┌──

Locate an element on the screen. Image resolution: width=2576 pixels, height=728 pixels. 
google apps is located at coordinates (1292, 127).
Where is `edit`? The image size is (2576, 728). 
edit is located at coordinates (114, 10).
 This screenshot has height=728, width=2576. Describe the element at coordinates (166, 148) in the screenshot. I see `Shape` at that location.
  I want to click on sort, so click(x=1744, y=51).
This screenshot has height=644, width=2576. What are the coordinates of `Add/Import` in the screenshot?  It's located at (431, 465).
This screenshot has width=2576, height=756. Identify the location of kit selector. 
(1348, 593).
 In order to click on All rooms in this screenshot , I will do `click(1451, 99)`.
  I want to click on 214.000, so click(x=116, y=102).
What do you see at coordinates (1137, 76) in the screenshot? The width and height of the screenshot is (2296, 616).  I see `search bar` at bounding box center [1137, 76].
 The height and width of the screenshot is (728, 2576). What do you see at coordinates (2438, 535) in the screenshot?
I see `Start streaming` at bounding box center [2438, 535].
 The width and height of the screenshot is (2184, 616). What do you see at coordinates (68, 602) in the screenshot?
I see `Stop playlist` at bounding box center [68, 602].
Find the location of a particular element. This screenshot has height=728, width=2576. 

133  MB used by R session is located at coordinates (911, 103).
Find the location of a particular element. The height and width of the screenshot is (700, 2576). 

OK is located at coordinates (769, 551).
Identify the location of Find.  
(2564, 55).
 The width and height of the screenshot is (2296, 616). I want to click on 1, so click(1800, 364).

└──

Organiza las líneas de las entradas de arriba como una lista numerada, sin las líneas en blanco. Incluye todas las entradas.

> **Solución del problema**
1. Locate an element on the screen. Image resolution: width=2576 pixels, height=728 pixels. 
2. google apps is located at coordinates (1292, 127).
3. Where is `edit`? The image size is (2576, 728). 
4. edit is located at coordinates (114, 10).
5.  This screenshot has height=728, width=2576. Describe the element at coordinates (166, 148) in the screenshot. I see `Shape` at that location.
6.   I want to click on sort, so click(x=1744, y=51).
7. This screenshot has height=644, width=2576. What are the coordinates of `Add/Import` in the screenshot?  It's located at (431, 465).
8. This screenshot has width=2576, height=756. Identify the location of kit selector. 
9. (1348, 593).
10.  In order to click on All rooms in this screenshot , I will do `click(1451, 99)`.
11.   I want to click on 214.000, so click(x=116, y=102).
12. What do you see at coordinates (1137, 76) in the screenshot? The width and height of the screenshot is (2296, 616).  I see `search bar` at bounding box center [1137, 76].
13.  The height and width of the screenshot is (728, 2576). What do you see at coordinates (2438, 535) in the screenshot?
14. I see `Start streaming` at bounding box center [2438, 535].
15.  The width and height of the screenshot is (2184, 616). What do you see at coordinates (68, 602) in the screenshot?
16. I see `Stop playlist` at bounding box center [68, 602].
17. Find the location of a particular element. This screenshot has height=728, width=2576. 
18. 133  MB used by R session is located at coordinates (911, 103).
19. Find the location of a particular element. The height and width of the screenshot is (700, 2576). 
20. OK is located at coordinates (769, 551).
21. Identify the location of Find.  
22. (2564, 55).
23.  The width and height of the screenshot is (2296, 616). I want to click on 1, so click(1800, 364).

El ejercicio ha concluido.